Top of Records for this exercise
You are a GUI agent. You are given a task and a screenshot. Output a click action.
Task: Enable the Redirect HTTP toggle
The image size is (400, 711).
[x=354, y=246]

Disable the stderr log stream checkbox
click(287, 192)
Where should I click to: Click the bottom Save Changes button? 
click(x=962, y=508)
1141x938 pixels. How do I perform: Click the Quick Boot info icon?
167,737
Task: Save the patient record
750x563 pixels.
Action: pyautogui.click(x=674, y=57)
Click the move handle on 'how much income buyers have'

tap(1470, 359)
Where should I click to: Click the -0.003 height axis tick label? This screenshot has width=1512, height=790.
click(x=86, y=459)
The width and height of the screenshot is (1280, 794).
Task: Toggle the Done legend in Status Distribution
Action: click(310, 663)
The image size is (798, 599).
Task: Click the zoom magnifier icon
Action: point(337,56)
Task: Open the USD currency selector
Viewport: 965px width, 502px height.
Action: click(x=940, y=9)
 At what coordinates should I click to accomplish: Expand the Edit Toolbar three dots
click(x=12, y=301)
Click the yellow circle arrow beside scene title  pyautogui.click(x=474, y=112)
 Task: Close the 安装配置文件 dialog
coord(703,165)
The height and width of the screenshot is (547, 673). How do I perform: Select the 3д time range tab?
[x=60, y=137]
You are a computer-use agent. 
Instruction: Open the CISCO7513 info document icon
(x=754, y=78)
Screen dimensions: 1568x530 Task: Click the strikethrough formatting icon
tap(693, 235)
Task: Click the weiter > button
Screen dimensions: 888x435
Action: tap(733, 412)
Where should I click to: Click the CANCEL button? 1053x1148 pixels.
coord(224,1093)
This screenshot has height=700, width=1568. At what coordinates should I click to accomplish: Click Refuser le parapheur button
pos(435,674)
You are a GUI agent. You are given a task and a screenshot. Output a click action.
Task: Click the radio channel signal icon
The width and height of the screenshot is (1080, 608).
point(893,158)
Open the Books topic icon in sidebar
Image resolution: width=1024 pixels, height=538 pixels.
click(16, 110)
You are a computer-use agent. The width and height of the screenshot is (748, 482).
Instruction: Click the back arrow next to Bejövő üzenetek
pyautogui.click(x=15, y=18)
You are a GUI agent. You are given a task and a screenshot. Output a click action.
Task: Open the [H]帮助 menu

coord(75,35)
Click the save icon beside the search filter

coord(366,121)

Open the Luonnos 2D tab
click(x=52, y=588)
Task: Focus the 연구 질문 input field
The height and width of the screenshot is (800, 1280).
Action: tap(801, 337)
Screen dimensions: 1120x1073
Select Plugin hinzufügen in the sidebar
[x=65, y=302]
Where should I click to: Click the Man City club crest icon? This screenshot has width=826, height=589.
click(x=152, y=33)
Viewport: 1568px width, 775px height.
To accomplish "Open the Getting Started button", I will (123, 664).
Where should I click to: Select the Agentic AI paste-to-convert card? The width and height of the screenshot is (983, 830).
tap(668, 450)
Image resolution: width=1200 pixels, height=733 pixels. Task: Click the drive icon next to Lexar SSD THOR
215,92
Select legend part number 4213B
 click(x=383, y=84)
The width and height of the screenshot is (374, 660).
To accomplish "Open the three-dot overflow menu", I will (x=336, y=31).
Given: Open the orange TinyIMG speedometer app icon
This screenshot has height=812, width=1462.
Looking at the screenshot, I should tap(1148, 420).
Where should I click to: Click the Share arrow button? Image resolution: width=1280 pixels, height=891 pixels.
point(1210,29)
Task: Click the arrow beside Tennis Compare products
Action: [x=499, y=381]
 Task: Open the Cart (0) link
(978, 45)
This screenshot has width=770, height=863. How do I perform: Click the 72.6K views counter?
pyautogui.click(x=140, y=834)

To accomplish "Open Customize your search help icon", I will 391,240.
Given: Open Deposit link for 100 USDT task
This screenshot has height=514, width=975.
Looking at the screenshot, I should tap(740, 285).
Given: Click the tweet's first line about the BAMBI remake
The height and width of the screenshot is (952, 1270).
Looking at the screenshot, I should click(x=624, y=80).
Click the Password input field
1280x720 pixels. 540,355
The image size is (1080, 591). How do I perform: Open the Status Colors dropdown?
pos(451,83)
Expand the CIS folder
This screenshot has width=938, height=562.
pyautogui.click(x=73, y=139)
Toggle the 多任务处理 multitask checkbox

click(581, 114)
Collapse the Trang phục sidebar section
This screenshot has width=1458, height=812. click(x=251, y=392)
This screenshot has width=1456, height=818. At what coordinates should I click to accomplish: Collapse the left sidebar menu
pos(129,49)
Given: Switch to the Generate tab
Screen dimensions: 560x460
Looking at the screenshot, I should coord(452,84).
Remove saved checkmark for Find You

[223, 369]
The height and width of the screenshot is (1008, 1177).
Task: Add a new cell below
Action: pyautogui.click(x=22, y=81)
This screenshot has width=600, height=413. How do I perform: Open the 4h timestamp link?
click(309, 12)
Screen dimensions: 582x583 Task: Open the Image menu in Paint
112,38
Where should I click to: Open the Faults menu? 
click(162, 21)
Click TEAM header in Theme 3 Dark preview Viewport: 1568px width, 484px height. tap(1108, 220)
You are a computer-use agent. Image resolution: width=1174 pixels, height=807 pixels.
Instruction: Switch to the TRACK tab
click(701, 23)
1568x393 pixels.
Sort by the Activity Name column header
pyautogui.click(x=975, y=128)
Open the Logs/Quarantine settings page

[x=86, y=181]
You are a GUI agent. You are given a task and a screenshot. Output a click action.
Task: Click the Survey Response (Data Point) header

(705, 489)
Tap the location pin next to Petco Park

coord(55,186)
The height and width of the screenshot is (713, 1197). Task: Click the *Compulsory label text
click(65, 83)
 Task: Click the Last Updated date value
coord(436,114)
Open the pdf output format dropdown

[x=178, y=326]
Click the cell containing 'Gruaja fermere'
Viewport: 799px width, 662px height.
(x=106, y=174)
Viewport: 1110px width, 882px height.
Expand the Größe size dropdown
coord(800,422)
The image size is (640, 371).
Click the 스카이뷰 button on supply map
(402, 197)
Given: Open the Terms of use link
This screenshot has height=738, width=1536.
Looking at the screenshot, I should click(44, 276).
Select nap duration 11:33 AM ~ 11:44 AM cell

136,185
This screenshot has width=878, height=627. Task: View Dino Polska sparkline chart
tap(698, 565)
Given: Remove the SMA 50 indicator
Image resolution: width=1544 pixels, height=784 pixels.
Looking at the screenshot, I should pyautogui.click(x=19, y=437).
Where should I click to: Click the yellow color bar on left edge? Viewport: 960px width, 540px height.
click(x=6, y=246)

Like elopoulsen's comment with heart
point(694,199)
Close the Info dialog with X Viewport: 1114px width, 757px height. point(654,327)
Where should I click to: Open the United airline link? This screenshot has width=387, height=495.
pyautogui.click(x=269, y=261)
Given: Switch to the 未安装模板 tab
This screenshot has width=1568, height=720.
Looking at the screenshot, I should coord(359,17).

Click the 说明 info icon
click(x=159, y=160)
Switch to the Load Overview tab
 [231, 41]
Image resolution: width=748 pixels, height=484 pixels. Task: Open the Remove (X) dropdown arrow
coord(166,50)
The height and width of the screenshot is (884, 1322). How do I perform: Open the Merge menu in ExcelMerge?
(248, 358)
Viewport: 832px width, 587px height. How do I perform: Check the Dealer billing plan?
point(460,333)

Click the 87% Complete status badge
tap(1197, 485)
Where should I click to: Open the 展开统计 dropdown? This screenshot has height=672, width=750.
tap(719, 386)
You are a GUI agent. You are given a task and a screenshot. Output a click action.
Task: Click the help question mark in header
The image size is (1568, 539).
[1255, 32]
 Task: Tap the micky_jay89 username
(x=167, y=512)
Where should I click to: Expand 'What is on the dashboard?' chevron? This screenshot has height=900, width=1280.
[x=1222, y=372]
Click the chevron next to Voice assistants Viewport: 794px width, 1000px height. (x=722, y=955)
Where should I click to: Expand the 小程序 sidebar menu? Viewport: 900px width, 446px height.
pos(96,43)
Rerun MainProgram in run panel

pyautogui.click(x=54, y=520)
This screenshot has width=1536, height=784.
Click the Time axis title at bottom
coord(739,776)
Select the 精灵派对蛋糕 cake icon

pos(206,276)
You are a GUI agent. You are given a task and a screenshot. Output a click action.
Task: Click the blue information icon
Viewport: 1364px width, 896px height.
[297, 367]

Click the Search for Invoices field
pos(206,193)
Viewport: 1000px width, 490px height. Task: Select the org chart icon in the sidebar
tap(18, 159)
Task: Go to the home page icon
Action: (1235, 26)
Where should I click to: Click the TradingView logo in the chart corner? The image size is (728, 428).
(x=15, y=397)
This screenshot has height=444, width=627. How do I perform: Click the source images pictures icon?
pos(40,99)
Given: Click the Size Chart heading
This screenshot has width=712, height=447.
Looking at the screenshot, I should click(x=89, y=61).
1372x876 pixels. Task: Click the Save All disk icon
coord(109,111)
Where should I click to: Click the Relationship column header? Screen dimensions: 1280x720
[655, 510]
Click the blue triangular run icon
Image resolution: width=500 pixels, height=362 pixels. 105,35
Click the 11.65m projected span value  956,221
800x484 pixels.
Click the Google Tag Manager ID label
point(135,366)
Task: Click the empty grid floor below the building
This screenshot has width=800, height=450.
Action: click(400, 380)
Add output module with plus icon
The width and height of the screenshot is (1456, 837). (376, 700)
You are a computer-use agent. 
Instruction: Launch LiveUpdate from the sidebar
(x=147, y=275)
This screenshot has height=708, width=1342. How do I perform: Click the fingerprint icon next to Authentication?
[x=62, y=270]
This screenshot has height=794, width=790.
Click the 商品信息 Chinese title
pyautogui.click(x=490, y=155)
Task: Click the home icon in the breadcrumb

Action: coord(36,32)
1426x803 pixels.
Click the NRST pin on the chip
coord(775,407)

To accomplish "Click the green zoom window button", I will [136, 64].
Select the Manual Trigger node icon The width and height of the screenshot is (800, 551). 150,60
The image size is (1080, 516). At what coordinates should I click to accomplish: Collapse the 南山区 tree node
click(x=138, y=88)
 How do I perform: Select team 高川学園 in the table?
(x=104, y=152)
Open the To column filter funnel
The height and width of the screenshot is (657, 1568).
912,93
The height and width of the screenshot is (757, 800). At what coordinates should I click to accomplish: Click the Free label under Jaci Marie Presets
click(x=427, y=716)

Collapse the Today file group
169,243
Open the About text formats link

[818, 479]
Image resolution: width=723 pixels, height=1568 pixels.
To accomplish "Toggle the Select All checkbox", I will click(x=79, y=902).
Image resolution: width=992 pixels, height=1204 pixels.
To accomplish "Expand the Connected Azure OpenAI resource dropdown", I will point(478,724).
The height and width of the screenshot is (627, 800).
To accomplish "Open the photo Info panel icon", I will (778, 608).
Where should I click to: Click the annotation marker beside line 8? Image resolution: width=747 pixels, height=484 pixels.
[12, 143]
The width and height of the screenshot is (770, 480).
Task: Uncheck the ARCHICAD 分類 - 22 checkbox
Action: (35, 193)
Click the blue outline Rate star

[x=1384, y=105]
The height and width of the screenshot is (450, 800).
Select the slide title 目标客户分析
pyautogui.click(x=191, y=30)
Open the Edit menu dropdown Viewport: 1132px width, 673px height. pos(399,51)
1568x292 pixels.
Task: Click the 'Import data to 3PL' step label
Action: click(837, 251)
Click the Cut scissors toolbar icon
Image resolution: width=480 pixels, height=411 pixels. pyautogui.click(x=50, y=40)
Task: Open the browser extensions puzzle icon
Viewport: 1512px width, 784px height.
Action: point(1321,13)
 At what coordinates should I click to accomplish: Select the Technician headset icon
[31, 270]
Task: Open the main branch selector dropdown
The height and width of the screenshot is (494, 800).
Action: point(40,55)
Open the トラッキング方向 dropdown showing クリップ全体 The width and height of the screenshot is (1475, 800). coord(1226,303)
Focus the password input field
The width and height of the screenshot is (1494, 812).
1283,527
Bottom of Records for this exercise
- _Task_:
Quote, word for word, every line from the top of the entries through the line that holds "Click the yellow circle".

- _Exercise solution_:
You are a GUI agent. You are given a task and a screenshot. Output a click action.
Task: Enable the Redirect HTTP toggle
The image size is (400, 711).
[x=354, y=246]

Disable the stderr log stream checkbox
click(287, 192)
Where should I click to: Click the bottom Save Changes button? 
click(x=962, y=508)
1141x938 pixels. How do I perform: Click the Quick Boot info icon?
167,737
Task: Save the patient record
750x563 pixels.
Action: pyautogui.click(x=674, y=57)
Click the move handle on 'how much income buyers have'

tap(1470, 359)
Where should I click to: Click the -0.003 height axis tick label? This screenshot has width=1512, height=790.
click(x=86, y=459)
The width and height of the screenshot is (1280, 794).
Task: Toggle the Done legend in Status Distribution
Action: click(310, 663)
The image size is (798, 599).
Task: Click the zoom magnifier icon
Action: point(337,56)
Task: Open the USD currency selector
Viewport: 965px width, 502px height.
Action: click(x=940, y=9)
 At what coordinates should I click to accomplish: Expand the Edit Toolbar three dots
click(x=12, y=301)
Click the yellow circle arrow beside scene title  pyautogui.click(x=474, y=112)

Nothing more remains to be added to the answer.